Have you ever had a near death experience? What happened?
About 25 years ago when I was still in college I thought it would be cool to get a motorcycle. I rode it around for about a year with no problems until one day I was riding down this mountain road near where I lived and a deer ran out in front of my bike and I swerved to avoid it, I flew off my bike and into a ditch on the side of the road and was knocked out, my bike fell off the other side of the road and down a sheer cliff face. It was not obvious anyone has ever been there or that there was an accident. I laid there for almost a two days until people started looking for me after missing work. When I came to my legs were messed up, I had broken an ankle, elbow and wrist and couldn't move. I sat there for hours convinced I was going to die. I was pretty upset about it but after a while the anxiety washed away and I just went completely numb. My next memory was waking up in a hospital.
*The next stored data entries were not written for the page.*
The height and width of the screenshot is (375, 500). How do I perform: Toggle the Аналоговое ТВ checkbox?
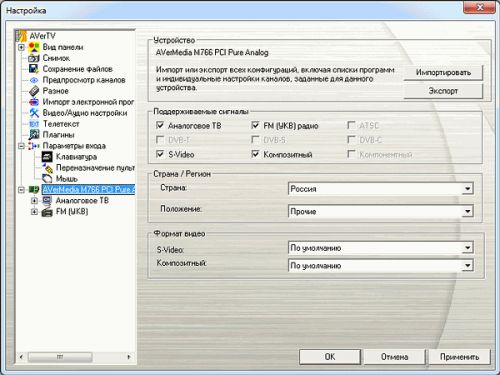pos(160,125)
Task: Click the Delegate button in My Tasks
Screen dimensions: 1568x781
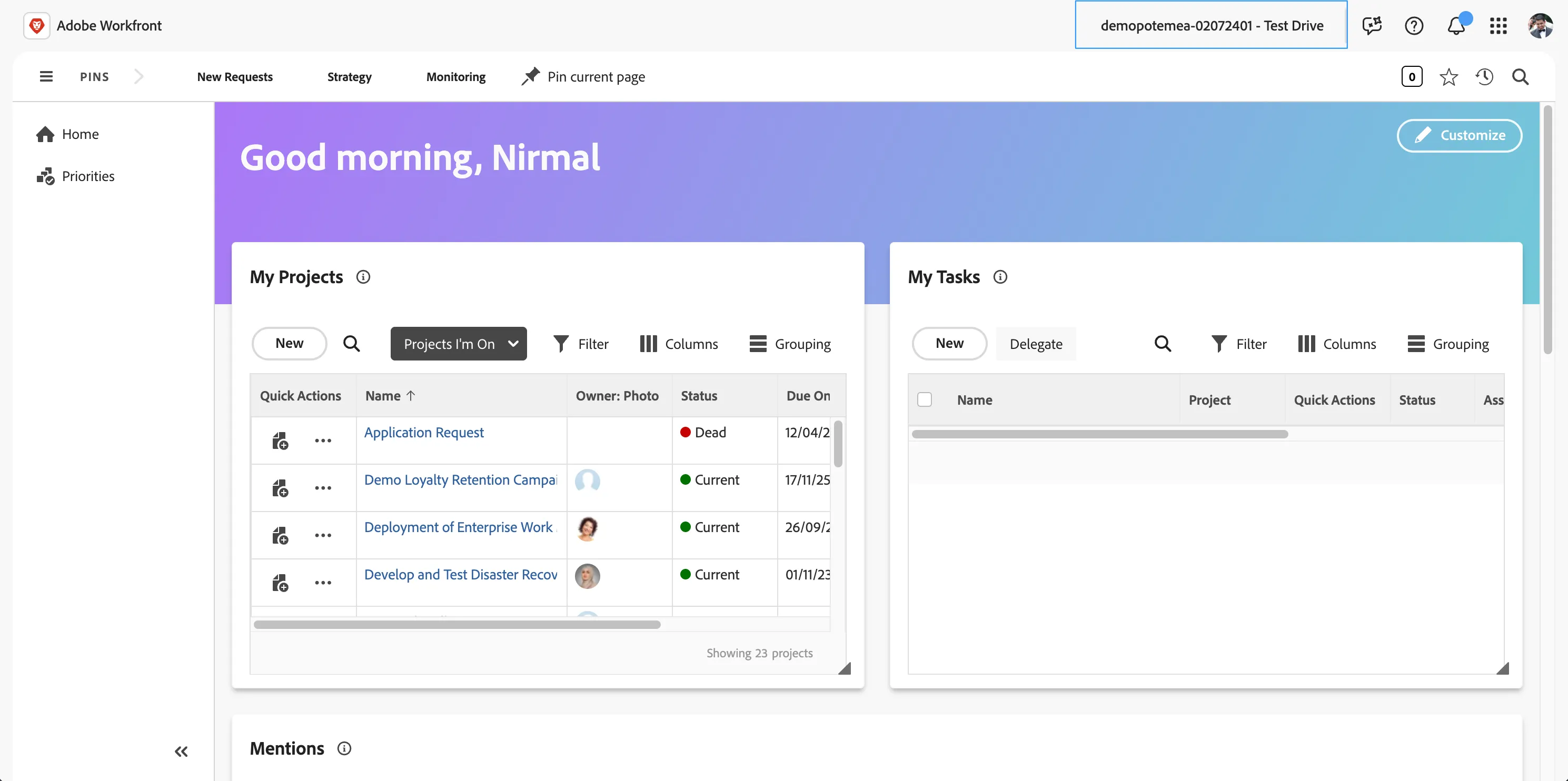Action: tap(1035, 344)
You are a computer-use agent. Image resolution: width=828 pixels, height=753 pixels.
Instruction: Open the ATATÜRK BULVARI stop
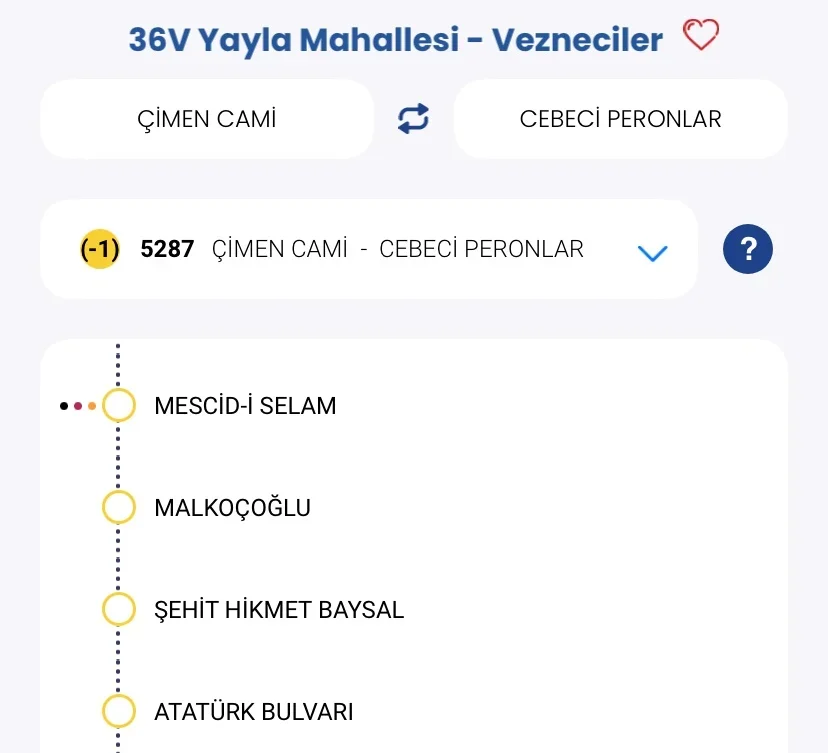pyautogui.click(x=253, y=712)
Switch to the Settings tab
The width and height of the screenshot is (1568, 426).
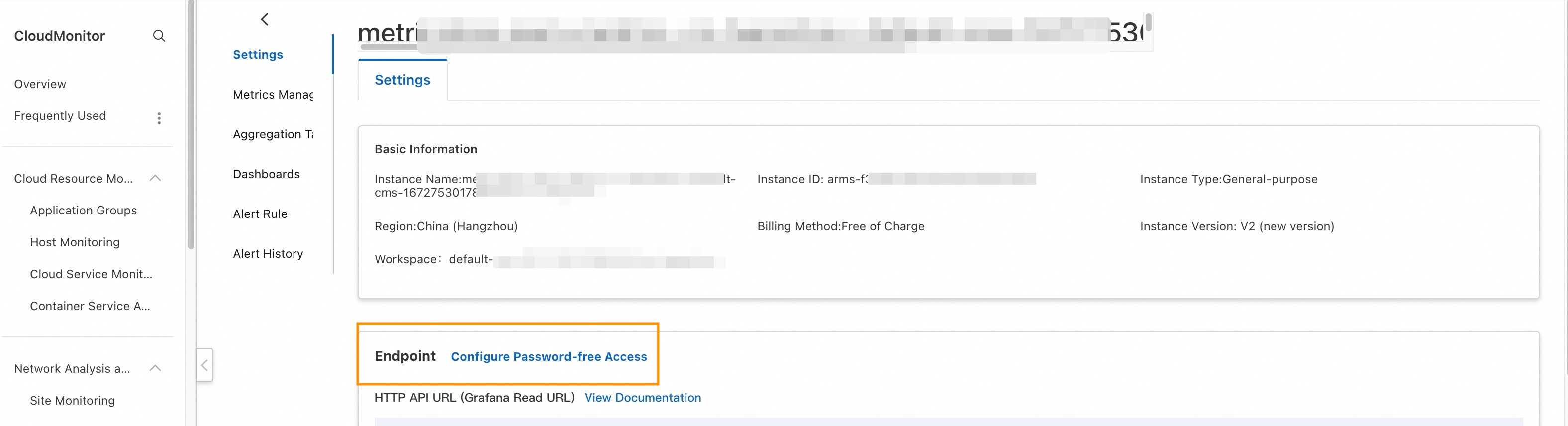402,80
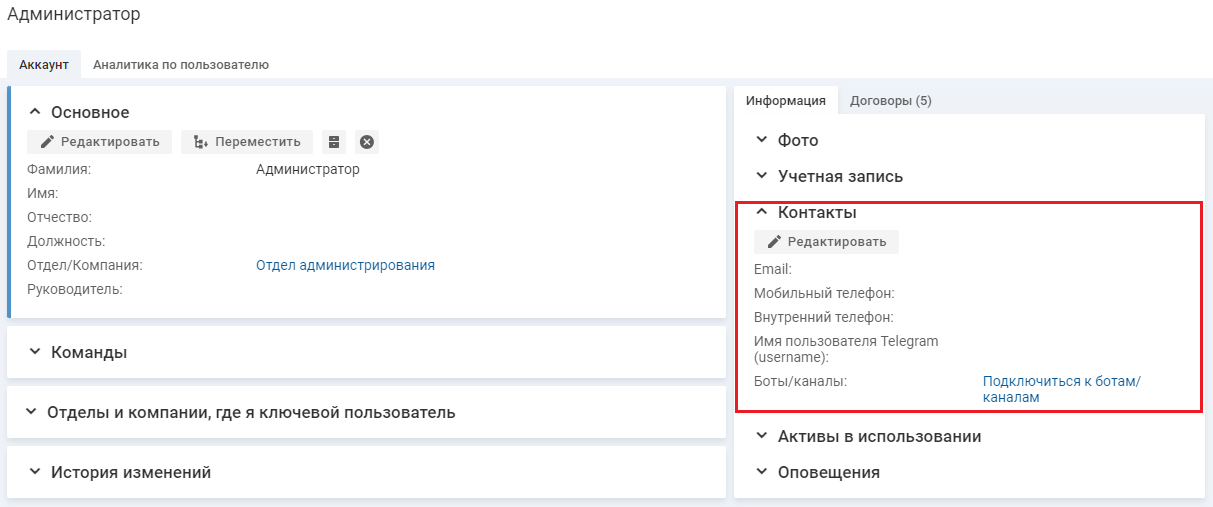Open the Договоры (5) tab
1213x507 pixels.
(x=890, y=100)
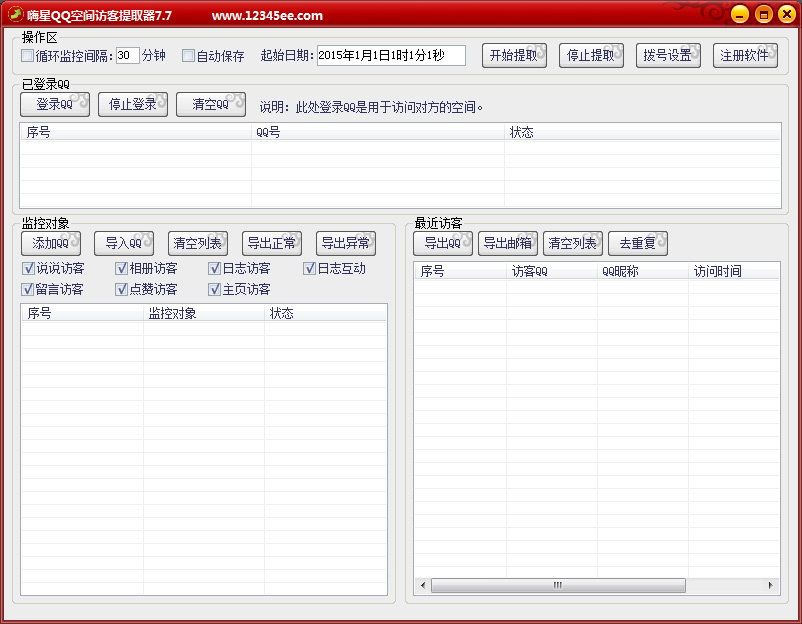Click the 起始日期 date input field

[391, 56]
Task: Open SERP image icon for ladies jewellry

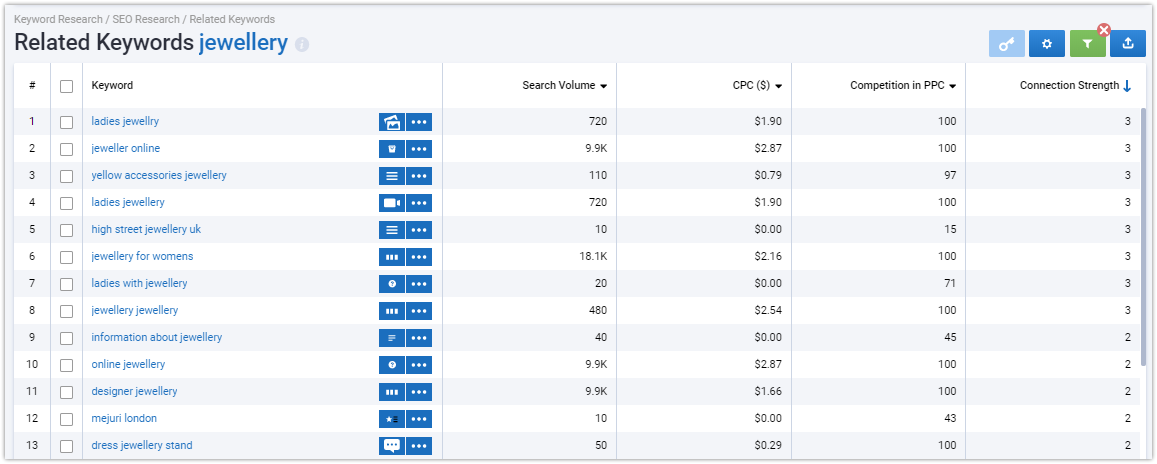Action: [x=392, y=122]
Heart stopped beating. I could feel the lack of oxygen despite breathing like mad. Thought "Fuck, tomorrow my mom is going to find me dead in my bed" (I still was a student living close enough to university to commute). Luckily, one of the built-in safety mechanisms kicked in and my heart restarted. Spent some weeks in hospital after that so they could find me a better medication than the one I was using.
Heart attacks are also not no more beating, if you didn't know that. It's when the heart muscles don't get enough blood and the essentially start to suffocate.
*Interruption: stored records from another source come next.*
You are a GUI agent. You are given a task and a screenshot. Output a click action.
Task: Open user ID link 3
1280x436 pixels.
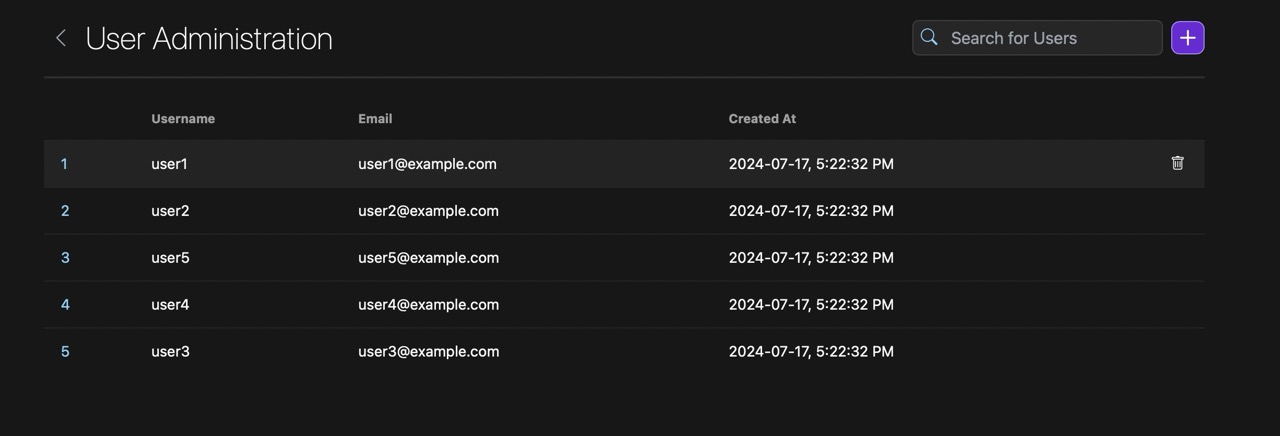65,258
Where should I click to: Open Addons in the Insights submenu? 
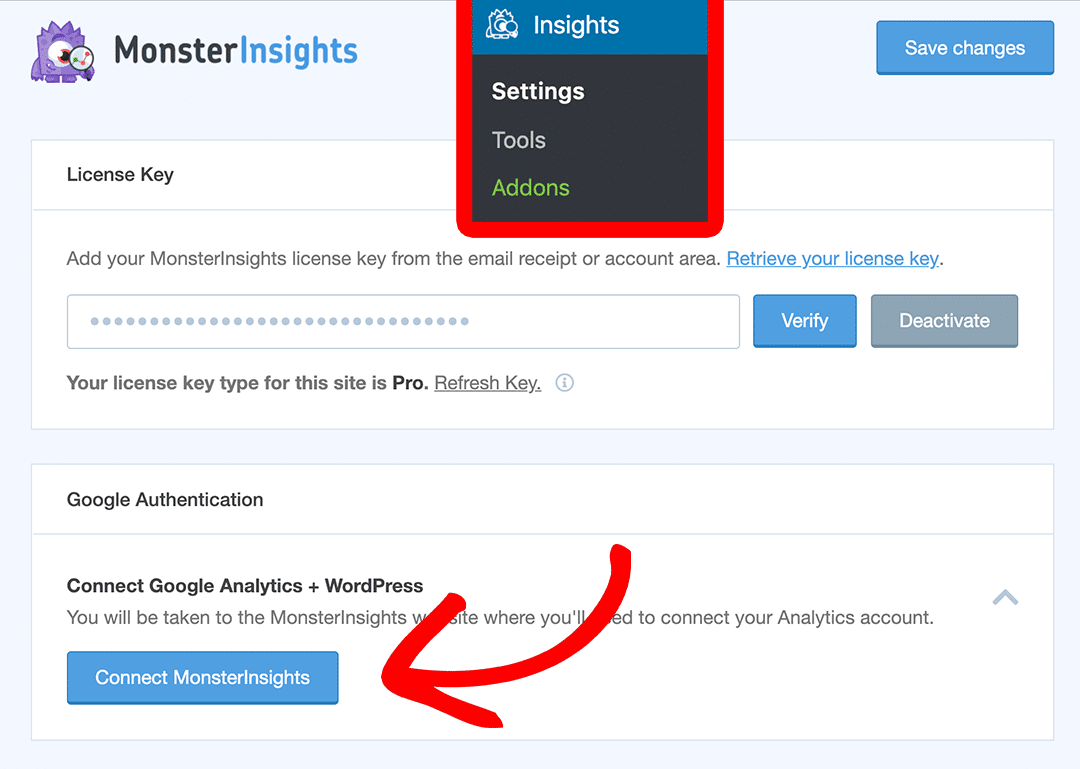click(x=531, y=188)
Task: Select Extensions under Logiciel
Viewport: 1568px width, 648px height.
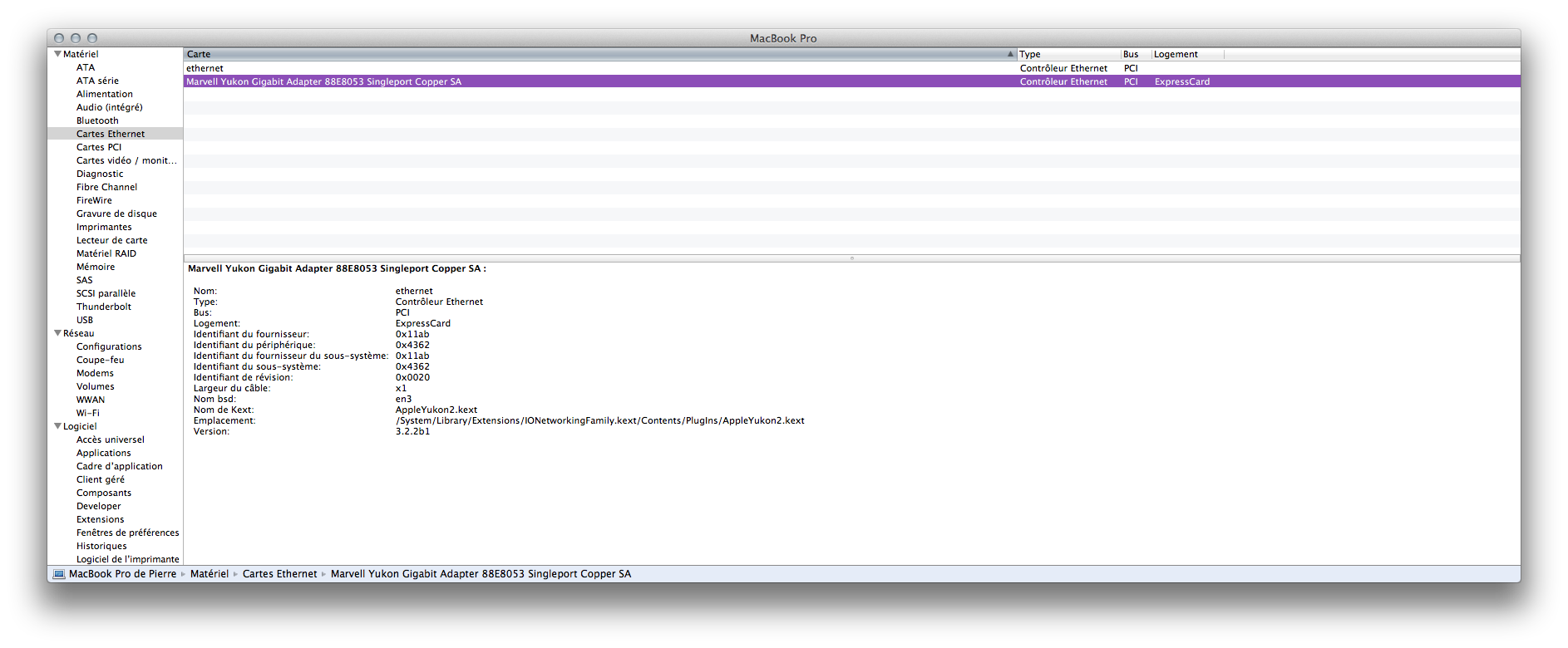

If it stops beating for any of a large number of reasons, that's cardiac arrest, which used to be the definition of death.
Cardiac arrest is heart stop beating (e.g. damar Hamlin? The Bills dude the other year). This is when you see a flatline.
Heart attack or myocardial infarction means the arteries that keep your heart oxygenated get blocked, cardiac tissue after the blockage of that then starts dying. The heart is still beating (or trying to beat).
That is a thing if the medication you get does not really work out for you. I remember waking up one night a week before that where I started the blood pressure recorder, and it measured a heartbeat of 26 BPM. And that was when I was actually out of the valley and had enough energy to press the button.